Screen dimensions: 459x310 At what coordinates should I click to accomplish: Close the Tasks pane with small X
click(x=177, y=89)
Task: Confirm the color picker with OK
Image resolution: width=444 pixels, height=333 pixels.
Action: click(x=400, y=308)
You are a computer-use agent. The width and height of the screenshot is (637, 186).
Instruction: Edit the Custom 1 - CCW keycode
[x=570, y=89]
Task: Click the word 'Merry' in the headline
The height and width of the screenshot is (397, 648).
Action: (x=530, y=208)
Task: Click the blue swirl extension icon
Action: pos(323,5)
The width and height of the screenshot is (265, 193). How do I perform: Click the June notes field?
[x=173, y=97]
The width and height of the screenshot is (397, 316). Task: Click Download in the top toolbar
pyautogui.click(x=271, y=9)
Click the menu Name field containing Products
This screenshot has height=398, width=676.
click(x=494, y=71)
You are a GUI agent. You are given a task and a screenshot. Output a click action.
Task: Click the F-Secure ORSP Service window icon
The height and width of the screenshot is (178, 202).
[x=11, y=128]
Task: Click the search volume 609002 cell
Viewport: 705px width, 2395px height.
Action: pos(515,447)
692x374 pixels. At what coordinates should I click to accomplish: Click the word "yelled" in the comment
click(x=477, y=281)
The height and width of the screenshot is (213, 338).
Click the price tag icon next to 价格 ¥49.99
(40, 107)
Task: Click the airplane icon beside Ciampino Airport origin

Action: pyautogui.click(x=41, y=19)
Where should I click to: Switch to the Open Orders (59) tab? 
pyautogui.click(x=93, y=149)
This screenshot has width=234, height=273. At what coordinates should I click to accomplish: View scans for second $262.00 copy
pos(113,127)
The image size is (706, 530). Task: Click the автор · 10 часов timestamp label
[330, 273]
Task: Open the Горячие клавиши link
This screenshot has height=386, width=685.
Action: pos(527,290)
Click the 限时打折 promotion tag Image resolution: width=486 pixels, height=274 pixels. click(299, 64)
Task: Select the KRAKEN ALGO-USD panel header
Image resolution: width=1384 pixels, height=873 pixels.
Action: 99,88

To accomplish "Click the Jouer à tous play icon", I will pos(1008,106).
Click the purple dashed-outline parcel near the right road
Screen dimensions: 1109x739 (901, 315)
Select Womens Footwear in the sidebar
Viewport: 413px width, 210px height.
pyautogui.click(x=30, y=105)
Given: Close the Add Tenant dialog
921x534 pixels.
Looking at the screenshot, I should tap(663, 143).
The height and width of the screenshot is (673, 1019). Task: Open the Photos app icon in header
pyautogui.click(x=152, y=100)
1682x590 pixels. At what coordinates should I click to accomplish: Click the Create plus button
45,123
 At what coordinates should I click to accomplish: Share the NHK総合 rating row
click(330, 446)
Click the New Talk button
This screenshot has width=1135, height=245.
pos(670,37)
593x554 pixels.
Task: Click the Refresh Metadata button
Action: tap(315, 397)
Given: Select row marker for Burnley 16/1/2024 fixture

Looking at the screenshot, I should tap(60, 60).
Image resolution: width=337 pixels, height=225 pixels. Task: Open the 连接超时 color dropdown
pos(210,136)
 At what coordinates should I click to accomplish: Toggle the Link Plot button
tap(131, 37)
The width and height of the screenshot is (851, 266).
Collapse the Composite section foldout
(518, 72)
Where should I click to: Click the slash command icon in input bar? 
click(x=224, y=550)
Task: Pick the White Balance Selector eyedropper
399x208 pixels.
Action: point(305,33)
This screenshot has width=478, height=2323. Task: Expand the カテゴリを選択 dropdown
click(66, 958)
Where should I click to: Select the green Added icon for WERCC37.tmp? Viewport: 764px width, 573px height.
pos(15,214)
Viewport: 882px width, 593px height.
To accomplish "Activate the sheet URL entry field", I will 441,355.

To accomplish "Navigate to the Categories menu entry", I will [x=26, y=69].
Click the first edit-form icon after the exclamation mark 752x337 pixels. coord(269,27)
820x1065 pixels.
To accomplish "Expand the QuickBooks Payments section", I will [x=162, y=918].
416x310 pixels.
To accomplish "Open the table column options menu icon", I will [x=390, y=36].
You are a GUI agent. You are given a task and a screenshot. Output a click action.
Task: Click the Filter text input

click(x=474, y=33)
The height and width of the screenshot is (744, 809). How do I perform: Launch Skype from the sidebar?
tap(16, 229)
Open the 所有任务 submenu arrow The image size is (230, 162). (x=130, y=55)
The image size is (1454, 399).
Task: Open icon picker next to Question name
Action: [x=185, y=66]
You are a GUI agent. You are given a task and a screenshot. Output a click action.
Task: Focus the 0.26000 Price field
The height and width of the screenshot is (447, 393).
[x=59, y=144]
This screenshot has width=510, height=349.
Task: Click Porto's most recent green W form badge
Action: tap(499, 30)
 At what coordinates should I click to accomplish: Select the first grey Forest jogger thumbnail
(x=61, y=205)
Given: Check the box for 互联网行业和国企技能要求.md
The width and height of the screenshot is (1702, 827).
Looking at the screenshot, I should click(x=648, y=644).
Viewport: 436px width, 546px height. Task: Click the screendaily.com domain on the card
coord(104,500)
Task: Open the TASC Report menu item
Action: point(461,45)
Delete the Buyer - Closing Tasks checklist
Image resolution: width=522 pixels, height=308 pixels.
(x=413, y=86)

----------

REQUIREMENT.
Type the records again in full, matching them exactly.

RESULT OF THE TASK.
Screen dimensions: 459x310 At what coordinates should I click to accomplish: Close the Tasks pane with small X
click(x=177, y=89)
Task: Confirm the color picker with OK
Image resolution: width=444 pixels, height=333 pixels.
Action: click(x=400, y=308)
You are a computer-use agent. The width and height of the screenshot is (637, 186).
Instruction: Edit the Custom 1 - CCW keycode
[x=570, y=89]
Task: Click the word 'Merry' in the headline
The height and width of the screenshot is (397, 648).
Action: (x=530, y=208)
Task: Click the blue swirl extension icon
Action: pos(323,5)
The width and height of the screenshot is (265, 193). How do I perform: Click the June notes field?
[x=173, y=97]
The width and height of the screenshot is (397, 316). Task: Click Download in the top toolbar
pyautogui.click(x=271, y=9)
Click the menu Name field containing Products
This screenshot has height=398, width=676.
click(x=494, y=71)
You are a GUI agent. You are given a task and a screenshot. Output a click action.
Task: Click the F-Secure ORSP Service window icon
The height and width of the screenshot is (178, 202).
[x=11, y=128]
Task: Click the search volume 609002 cell
Viewport: 705px width, 2395px height.
Action: pos(515,447)
692x374 pixels. At what coordinates should I click to accomplish: Click the word "yelled" in the comment
click(x=477, y=281)
The height and width of the screenshot is (213, 338).
Click the price tag icon next to 价格 ¥49.99
(40, 107)
Task: Click the airplane icon beside Ciampino Airport origin

Action: pyautogui.click(x=41, y=19)
Where should I click to: Switch to the Open Orders (59) tab? 
pyautogui.click(x=93, y=149)
This screenshot has width=234, height=273. At what coordinates should I click to accomplish: View scans for second $262.00 copy
pos(113,127)
The image size is (706, 530). Task: Click the автор · 10 часов timestamp label
[330, 273]
Task: Open the Горячие клавиши link
This screenshot has height=386, width=685.
Action: pos(527,290)
Click the 限时打折 promotion tag Image resolution: width=486 pixels, height=274 pixels. click(299, 64)
Task: Select the KRAKEN ALGO-USD panel header
Image resolution: width=1384 pixels, height=873 pixels.
Action: 99,88

To accomplish "Click the Jouer à tous play icon", I will pos(1008,106).
Click the purple dashed-outline parcel near the right road
Screen dimensions: 1109x739 (901, 315)
Select Womens Footwear in the sidebar
Viewport: 413px width, 210px height.
pyautogui.click(x=30, y=105)
Given: Close the Add Tenant dialog
921x534 pixels.
Looking at the screenshot, I should tap(663, 143).
The height and width of the screenshot is (673, 1019). Task: Open the Photos app icon in header
pyautogui.click(x=152, y=100)
1682x590 pixels. At what coordinates should I click to accomplish: Click the Create plus button
45,123
 At what coordinates should I click to accomplish: Share the NHK総合 rating row
click(330, 446)
Click the New Talk button
This screenshot has width=1135, height=245.
pos(670,37)
593x554 pixels.
Task: Click the Refresh Metadata button
Action: tap(315, 397)
Given: Select row marker for Burnley 16/1/2024 fixture

Looking at the screenshot, I should tap(60, 60).
Image resolution: width=337 pixels, height=225 pixels. Task: Open the 连接超时 color dropdown
pos(210,136)
 At what coordinates should I click to accomplish: Toggle the Link Plot button
tap(131, 37)
The width and height of the screenshot is (851, 266).
Collapse the Composite section foldout
(518, 72)
Where should I click to: Click the slash command icon in input bar? 
click(x=224, y=550)
Task: Pick the White Balance Selector eyedropper
399x208 pixels.
Action: point(305,33)
This screenshot has width=478, height=2323. Task: Expand the カテゴリを選択 dropdown
click(66, 958)
Where should I click to: Select the green Added icon for WERCC37.tmp? Viewport: 764px width, 573px height.
pos(15,214)
Viewport: 882px width, 593px height.
To accomplish "Activate the sheet URL entry field", I will 441,355.

To accomplish "Navigate to the Categories menu entry", I will [x=26, y=69].
Click the first edit-form icon after the exclamation mark 752x337 pixels. coord(269,27)
820x1065 pixels.
To accomplish "Expand the QuickBooks Payments section", I will [x=162, y=918].
416x310 pixels.
To accomplish "Open the table column options menu icon", I will [x=390, y=36].
You are a GUI agent. You are given a task and a screenshot. Output a click action.
Task: Click the Filter text input

click(x=474, y=33)
The height and width of the screenshot is (744, 809). How do I perform: Launch Skype from the sidebar?
tap(16, 229)
Open the 所有任务 submenu arrow The image size is (230, 162). (x=130, y=55)
The image size is (1454, 399).
Task: Open icon picker next to Question name
Action: [x=185, y=66]
You are a GUI agent. You are given a task and a screenshot. Output a click action.
Task: Focus the 0.26000 Price field
The height and width of the screenshot is (447, 393).
[x=59, y=144]
This screenshot has width=510, height=349.
Task: Click Porto's most recent green W form badge
Action: tap(499, 30)
 At what coordinates should I click to accomplish: Select the first grey Forest jogger thumbnail
(x=61, y=205)
Given: Check the box for 互联网行业和国企技能要求.md
The width and height of the screenshot is (1702, 827).
Looking at the screenshot, I should click(x=648, y=644).
Viewport: 436px width, 546px height. Task: Click the screendaily.com domain on the card
coord(104,500)
Task: Open the TASC Report menu item
Action: point(461,45)
Delete the Buyer - Closing Tasks checklist
Image resolution: width=522 pixels, height=308 pixels.
(x=413, y=86)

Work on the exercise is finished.